僧侶

僧侶

神島 僧侶

2020年入職

4人兄弟の末っ子長男として生まれ
明治から続く寺の跡取りへ

CHAPTER 01

小さい時から
門徒さんにかわいがっていただき
自然に道を目指す

私のお寺は栃木県の那須塩原市にあるのですが、その礎は、明治時代の那須疎水の灌漑と深く関わりがあります。地盤が粘土質で、雨が降ると近くの川は大暴れする塩原。そんな場所を開墾するには団結力とリーダーが必要ということで、北陸から真宗門徒の方がいらっしゃり、その方の要請に応じてお寺が作られたそうです。私は6代目ですが、姉が3人おりましたので、漠然とお寺を継ぐことを意識していました。小さい時から門徒さんにかわいがっていただき、自然に道を目指したように思います。9歳で得度を取り、地元の高校を出て大谷大学の真宗学科へ。その後大学院で2年学びました。

CHAPTER 02

修士を出ても不安があり
実績を積むため證大寺へ

修士までは順調でしたが、すぐに寺を継げる実績は当然ありません。「この状態で戻ってどうするのだろう」という漠然とした不安や、何も知らないという危機感がありましたし、父も「外に出た方がいい」と言っていました。そこで大学の学生支援課に相談したところ、證大寺を薦められたのが修業のきっかけです。面接を受けるために上京した時、九州大谷短期大学学長の三明先生の講義を聴いたことを覚えています。自ら足を運び、講義を受けにいくこと自体が新鮮でした。こうした講義を熱心に開いているお寺なら、勉強もたくさんできるし、不安も解消できるに違いない、ぜひお願いしたいという気持ちで面接を受けました。

CHAPTER 03

法事での説法が行えるなど
他の寺ではできない経験を積む

冒頭に私のお寺の歴史を述べましたが、證大寺の面接の際に、證大寺住職から「神島さんのお寺の開基は?」と聞かれた際、お恥ずかしながら何も答えられませんでした。「まずはそこからだね」という住職のお言葉とともに、私の修業は始まったのです。これまで法務などさまざまな経験をいたしましたが、印象に残っているのは、東銀座に證大寺が開いている「仏教人生大学」の運営や広報の仕事です。参加される方と一緒に講義を聴講したり、座談会での交流はとても勉強になりました。

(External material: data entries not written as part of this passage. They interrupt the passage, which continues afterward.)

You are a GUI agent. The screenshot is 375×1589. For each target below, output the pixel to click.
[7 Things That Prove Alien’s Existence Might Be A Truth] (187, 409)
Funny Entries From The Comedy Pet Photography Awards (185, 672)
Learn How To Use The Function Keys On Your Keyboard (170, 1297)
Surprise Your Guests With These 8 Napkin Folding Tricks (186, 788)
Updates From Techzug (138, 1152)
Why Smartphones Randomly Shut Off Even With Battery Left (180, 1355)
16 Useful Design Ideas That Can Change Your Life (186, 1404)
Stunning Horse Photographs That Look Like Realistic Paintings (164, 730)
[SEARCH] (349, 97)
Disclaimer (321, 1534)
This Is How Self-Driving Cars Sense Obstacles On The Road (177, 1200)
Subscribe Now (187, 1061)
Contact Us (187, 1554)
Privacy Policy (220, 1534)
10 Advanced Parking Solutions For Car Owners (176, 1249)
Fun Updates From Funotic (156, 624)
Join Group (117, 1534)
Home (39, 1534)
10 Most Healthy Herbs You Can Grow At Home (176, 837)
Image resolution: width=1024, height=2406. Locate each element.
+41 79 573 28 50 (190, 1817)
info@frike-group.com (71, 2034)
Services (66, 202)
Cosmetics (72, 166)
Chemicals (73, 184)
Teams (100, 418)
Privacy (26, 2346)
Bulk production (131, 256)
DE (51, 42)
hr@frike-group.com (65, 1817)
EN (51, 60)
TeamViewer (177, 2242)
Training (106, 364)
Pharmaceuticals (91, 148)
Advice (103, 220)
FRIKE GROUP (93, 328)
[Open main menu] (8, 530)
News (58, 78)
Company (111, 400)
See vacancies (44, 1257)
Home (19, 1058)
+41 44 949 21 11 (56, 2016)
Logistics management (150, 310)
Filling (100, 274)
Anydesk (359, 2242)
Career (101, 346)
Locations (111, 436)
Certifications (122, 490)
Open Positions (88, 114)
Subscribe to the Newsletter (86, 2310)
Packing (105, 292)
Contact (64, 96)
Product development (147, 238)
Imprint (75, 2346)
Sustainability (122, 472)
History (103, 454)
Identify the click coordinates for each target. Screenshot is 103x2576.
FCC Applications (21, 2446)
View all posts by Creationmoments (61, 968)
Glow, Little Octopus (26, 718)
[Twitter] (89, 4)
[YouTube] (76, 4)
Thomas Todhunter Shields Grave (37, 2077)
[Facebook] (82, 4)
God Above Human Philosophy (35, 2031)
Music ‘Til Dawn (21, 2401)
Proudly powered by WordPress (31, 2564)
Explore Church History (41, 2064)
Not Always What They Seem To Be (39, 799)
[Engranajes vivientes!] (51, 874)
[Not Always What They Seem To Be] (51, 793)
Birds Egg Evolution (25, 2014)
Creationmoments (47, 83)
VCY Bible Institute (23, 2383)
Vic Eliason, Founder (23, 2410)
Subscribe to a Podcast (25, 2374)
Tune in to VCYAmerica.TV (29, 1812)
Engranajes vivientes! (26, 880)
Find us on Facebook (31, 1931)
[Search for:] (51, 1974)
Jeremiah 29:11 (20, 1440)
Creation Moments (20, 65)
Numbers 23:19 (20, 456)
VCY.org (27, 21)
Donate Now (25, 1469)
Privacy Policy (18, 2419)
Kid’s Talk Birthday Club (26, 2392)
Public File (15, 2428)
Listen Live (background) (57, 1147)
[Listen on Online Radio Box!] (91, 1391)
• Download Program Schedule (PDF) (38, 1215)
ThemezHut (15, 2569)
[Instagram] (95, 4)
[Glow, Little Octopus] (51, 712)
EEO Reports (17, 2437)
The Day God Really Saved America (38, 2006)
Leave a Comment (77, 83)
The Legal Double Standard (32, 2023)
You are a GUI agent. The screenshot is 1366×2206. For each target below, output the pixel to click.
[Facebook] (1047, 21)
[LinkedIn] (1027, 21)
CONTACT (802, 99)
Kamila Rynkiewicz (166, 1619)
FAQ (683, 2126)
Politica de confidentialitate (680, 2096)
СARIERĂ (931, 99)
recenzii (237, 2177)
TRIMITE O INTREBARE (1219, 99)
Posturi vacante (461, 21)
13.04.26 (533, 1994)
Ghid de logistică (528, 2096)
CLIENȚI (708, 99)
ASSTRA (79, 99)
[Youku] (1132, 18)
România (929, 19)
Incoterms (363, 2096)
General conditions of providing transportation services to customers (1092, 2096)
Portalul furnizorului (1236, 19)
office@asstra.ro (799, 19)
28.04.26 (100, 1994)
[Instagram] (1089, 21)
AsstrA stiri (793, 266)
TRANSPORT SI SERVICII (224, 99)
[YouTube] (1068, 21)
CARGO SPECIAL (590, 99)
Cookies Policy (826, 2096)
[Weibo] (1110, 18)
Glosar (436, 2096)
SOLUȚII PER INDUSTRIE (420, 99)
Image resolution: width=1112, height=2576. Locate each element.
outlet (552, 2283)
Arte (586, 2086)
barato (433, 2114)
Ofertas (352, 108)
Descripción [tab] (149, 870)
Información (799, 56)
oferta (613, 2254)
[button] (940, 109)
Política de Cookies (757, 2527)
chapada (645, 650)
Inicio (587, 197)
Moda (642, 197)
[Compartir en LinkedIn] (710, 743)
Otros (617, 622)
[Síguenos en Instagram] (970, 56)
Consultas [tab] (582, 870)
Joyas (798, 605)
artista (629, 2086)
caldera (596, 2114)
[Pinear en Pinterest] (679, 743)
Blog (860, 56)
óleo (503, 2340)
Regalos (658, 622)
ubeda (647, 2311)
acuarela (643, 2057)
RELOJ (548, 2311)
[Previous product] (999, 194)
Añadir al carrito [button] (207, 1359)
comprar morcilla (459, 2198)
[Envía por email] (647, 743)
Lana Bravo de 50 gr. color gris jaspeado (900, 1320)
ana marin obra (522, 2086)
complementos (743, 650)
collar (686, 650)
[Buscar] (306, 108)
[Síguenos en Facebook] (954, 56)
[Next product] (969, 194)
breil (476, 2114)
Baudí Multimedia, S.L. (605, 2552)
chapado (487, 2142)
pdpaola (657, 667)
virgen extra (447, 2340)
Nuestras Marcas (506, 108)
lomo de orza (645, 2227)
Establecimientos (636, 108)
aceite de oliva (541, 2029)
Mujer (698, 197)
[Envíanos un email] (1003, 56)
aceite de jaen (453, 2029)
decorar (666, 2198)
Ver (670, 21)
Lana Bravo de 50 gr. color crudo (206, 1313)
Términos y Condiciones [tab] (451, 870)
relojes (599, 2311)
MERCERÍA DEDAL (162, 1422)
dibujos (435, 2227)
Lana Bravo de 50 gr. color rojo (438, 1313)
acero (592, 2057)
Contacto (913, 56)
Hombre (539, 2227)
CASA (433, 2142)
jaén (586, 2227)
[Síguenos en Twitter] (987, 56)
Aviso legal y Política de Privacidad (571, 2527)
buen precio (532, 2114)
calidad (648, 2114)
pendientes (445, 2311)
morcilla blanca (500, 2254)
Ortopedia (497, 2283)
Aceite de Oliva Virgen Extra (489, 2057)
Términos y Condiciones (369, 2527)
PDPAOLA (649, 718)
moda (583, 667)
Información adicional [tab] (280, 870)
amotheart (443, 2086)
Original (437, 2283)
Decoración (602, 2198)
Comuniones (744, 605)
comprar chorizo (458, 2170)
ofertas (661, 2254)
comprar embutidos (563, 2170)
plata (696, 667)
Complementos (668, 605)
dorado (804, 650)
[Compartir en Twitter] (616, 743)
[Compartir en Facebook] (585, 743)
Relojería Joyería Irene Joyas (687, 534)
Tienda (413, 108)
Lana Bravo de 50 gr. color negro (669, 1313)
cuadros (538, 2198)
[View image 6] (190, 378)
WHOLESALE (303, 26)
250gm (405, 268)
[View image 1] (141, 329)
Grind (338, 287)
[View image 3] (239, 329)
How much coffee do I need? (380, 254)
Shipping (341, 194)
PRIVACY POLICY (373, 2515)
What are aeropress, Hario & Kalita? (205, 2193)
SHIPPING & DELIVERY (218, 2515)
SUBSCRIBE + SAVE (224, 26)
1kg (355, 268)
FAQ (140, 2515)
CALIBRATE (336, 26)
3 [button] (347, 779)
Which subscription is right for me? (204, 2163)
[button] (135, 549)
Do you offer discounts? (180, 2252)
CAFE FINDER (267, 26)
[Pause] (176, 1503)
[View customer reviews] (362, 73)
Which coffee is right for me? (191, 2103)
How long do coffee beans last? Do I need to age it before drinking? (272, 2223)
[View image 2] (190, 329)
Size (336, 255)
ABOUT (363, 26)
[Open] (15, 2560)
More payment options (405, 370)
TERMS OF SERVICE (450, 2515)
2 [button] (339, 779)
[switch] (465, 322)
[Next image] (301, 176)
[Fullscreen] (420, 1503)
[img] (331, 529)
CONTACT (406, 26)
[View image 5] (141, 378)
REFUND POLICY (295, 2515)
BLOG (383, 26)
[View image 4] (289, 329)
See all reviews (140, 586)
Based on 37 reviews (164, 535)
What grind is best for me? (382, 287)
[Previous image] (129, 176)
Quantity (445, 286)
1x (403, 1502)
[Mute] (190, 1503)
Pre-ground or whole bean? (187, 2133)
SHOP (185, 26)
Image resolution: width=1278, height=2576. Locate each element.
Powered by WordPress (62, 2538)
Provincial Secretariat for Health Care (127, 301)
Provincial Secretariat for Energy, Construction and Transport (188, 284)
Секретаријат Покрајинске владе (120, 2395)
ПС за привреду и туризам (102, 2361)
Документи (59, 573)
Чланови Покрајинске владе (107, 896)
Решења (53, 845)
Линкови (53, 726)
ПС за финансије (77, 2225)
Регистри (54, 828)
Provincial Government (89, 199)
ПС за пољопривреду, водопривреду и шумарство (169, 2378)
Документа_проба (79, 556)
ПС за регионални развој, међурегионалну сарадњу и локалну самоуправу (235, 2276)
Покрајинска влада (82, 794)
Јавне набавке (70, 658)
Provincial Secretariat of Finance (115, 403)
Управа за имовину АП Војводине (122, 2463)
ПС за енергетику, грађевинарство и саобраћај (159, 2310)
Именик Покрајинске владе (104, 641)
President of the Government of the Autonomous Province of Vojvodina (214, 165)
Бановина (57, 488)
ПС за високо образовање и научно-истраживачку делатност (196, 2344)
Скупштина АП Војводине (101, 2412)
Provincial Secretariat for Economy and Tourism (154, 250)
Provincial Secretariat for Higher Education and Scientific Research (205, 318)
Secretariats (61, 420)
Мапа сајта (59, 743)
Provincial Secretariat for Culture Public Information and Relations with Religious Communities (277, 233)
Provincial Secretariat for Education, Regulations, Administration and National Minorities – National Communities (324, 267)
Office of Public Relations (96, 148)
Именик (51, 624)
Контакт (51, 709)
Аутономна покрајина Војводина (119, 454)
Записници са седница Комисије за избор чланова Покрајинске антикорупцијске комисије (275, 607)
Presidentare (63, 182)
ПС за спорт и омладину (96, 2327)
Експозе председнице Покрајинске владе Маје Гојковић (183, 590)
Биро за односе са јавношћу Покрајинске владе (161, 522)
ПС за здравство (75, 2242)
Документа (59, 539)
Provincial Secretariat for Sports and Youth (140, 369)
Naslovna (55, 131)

地元のお寺には年配の方が多いですが、東銀座はいろいろな方がいらっしゃり「退職したらどうしよう」「突然病気に見舞われた」といったお悩みを傾聴する事も多々ありました。もちろんまだ若いので「そんなことでどうするんだ」とお叱りを受けたこともありますが、それらの全てが、今の自分を育ててくれたと思いますね。

CHAPTER 04

4年間の修業の中で見つけた
「自分なりの住職像」とは

證大寺では、新人であっても毎朝の勤行の法話などご法話をさせてもらえる機会が多いので、何にも代えがたい経験が積めたと思います。今、自分の言葉で聞法会が開けるようになったのも、證大寺で「仏教」そのものを徹底的に学ばせてもらったからです。浄土真宗は念仏の教えを軸に「どう思い、どう生きていくか」が大事なのですが、父親ともそういう話ができるようになったのも、證大寺での修業のお陰です。

今後は、門徒さんの今の気持ちや、どんな言葉がけをするかを常に考え「人ごとにせず、寄り添う」ことを第一に考え、教わったことを最大に活かせるよう、いっそう励みたいと思います。私の好きな『歎異抄』にある「ひとえに親鸞一人がためなりけり」という言葉にあるように、全てを自分ごとにできる住職を目指しています。2023年の終わりに地元に戻りましたが、お寺の行事をする際のお荘厳(お仏壇のお飾りやお供え)を整える時などに、ふと證大寺での日々を思い出します。振り返ると、修業時代には数えられないほどの失敗がありました。しかし、長い目で見てサポートしてくださり、「次、どうしたらいいのか」をしっかり伝えてもらったので、実務に携わりながら勉強できたと思います。證大寺の先輩僧侶の方もそうですが、事務方の皆さんも魅力的な方ばかりで、彼らと接する中で背筋が伸びる気持ちになることもよくありました。いつでもどんな時でも見ていてくれて、しっかりと支えてくれる。證大寺は、そんな恵まれた学びの場であると私は思います。證大寺を卒業するに当たり、ご住職から最初に宿題を出されていた自坊の開基住職がどんな人で、どんな想いで那須塩原にお寺を建立されたのかを自分の言葉で言えるようになりました。私がそうであったように、大学や学院を出た後にいきなり自坊に戻るのではなく、證大寺で研修を積むことで生涯、僧侶として生きていく基礎が養われます。これからも證大寺の報恩講や勉強会に参加をして参りますので、皆さんの先輩として助言ができることがあればと思います。